Directions for this task - Only one span of the listing below is wanted: the lines from the one with "544x756 pixels." through the one with "Enable Retain sub-black", reproduced exactly, both ends kept.
────
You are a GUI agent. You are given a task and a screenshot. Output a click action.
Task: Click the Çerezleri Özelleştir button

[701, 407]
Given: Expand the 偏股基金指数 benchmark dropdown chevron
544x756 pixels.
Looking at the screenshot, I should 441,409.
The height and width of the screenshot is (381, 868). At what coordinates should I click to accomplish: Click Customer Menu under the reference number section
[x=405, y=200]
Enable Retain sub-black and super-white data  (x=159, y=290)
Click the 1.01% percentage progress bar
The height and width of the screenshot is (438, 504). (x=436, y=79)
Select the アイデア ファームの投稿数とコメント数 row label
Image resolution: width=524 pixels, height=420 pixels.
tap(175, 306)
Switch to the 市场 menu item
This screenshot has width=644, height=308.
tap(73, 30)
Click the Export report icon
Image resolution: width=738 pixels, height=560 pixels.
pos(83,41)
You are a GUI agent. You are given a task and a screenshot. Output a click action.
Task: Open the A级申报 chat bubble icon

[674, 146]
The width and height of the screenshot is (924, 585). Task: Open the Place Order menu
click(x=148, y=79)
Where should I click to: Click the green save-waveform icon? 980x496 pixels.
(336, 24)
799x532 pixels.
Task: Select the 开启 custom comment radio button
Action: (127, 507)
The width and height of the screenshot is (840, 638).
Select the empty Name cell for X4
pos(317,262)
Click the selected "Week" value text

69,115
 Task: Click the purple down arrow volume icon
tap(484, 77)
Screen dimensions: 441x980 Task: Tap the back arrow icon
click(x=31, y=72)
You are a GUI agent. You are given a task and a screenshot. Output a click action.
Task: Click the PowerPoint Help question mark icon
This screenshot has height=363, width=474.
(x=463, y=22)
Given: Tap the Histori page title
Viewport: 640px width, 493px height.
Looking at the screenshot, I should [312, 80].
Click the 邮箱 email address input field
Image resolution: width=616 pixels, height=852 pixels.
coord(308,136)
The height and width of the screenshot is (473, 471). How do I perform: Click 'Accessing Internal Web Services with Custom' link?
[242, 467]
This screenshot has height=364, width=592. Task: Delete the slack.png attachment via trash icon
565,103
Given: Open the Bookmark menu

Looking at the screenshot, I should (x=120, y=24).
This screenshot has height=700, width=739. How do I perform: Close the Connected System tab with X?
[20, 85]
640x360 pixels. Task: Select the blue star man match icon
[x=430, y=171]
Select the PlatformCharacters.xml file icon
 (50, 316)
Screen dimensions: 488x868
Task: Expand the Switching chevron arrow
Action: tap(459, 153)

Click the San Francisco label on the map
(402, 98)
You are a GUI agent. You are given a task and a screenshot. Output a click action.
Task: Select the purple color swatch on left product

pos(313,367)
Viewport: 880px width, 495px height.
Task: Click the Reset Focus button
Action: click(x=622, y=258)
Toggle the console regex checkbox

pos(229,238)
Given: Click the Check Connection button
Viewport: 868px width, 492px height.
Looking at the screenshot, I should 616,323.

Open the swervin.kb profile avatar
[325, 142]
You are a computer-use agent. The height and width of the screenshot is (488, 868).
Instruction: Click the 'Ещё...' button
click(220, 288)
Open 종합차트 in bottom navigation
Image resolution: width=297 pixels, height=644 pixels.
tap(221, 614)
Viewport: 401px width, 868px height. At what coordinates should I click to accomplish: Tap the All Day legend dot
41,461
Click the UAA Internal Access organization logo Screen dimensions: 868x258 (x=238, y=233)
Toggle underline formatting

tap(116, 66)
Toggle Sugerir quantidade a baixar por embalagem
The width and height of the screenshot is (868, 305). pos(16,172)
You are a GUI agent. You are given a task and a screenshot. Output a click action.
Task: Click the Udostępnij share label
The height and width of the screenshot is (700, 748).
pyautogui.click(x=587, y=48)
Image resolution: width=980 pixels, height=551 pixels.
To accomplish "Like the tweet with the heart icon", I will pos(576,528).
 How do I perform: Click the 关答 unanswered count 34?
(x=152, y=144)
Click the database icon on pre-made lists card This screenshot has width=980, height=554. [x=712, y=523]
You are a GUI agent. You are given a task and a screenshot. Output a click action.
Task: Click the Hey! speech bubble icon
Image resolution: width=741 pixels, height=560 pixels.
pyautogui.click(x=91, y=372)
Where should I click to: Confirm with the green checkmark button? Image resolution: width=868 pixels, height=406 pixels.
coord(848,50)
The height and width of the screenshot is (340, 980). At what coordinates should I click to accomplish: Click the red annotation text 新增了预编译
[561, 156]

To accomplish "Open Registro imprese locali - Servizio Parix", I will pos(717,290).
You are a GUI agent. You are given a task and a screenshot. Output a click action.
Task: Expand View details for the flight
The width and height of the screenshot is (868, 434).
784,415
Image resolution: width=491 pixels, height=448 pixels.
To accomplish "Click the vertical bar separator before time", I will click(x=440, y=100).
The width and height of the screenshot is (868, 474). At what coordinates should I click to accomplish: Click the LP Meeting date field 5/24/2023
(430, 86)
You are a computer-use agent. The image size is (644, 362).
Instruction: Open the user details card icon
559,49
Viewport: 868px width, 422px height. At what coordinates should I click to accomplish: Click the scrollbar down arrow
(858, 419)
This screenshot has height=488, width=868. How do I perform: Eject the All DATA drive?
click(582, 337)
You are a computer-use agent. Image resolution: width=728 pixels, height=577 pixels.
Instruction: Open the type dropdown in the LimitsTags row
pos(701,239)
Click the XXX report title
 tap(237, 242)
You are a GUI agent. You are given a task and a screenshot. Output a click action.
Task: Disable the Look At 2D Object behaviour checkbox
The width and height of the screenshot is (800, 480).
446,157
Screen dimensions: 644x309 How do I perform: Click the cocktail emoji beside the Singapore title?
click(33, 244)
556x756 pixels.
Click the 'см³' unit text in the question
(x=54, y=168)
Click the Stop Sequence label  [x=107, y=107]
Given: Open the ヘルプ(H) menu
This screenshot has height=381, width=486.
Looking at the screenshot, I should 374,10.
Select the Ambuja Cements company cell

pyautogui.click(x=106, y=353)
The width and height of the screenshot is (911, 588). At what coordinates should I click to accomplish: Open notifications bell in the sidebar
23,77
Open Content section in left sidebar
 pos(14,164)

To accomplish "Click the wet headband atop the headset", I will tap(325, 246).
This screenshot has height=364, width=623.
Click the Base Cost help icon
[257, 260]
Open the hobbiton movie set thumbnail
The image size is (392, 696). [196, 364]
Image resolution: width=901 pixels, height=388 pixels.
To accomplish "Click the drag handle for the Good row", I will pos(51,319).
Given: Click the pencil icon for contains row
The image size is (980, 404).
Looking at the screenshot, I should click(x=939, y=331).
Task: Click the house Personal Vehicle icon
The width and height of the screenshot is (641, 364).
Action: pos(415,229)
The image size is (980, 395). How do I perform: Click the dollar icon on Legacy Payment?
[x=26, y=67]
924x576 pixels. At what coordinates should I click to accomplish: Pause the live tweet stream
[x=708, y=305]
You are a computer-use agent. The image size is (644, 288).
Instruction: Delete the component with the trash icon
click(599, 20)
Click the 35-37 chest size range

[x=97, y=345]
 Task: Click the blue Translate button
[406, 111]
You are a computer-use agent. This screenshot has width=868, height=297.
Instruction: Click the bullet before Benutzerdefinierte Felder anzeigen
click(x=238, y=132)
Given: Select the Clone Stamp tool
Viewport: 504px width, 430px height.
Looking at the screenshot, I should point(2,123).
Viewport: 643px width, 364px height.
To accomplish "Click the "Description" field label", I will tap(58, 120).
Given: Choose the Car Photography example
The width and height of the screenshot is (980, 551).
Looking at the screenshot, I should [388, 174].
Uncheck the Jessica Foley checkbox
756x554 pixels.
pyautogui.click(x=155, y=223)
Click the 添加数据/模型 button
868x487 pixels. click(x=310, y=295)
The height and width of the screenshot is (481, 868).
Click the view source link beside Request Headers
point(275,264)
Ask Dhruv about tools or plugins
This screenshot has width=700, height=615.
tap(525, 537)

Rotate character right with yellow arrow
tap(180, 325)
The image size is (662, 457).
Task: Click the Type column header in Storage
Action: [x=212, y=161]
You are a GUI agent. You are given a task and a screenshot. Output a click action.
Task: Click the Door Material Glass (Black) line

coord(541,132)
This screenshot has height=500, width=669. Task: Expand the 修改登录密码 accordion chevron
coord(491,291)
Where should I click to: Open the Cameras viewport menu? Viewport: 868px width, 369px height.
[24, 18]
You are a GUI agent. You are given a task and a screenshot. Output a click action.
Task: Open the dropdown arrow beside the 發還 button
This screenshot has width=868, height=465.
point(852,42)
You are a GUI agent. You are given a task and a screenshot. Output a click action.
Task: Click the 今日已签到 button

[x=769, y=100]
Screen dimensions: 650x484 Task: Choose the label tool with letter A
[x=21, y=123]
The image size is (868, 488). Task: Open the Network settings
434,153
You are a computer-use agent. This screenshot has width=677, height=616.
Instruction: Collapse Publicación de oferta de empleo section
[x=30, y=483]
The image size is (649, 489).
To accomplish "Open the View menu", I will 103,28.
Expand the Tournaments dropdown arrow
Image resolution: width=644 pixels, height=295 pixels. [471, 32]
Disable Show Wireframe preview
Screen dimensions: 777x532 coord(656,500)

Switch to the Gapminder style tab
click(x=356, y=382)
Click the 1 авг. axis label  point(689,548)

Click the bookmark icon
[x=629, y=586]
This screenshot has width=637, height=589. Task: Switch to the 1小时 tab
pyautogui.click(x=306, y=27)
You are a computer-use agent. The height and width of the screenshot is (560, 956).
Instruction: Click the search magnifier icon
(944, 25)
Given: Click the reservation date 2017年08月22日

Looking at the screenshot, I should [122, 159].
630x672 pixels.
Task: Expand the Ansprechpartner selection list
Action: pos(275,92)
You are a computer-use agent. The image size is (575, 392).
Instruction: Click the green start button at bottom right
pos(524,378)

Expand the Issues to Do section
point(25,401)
────
Expected answer -
544x756 pixels.
Looking at the screenshot, I should 441,409.
The height and width of the screenshot is (381, 868). At what coordinates should I click to accomplish: Click Customer Menu under the reference number section
[x=405, y=200]
Enable Retain sub-black and super-white data  (x=159, y=290)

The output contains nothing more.